Provided entries
⁂

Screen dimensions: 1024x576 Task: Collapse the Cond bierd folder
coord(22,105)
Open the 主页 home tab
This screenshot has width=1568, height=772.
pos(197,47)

⁂

Exercise requirements
Each entry should be retyped exactly as given.

Output for this exercise
Screen dimensions: 1024x576 Task: Collapse the Cond bierd folder
coord(22,105)
Open the 主页 home tab
This screenshot has width=1568, height=772.
pos(197,47)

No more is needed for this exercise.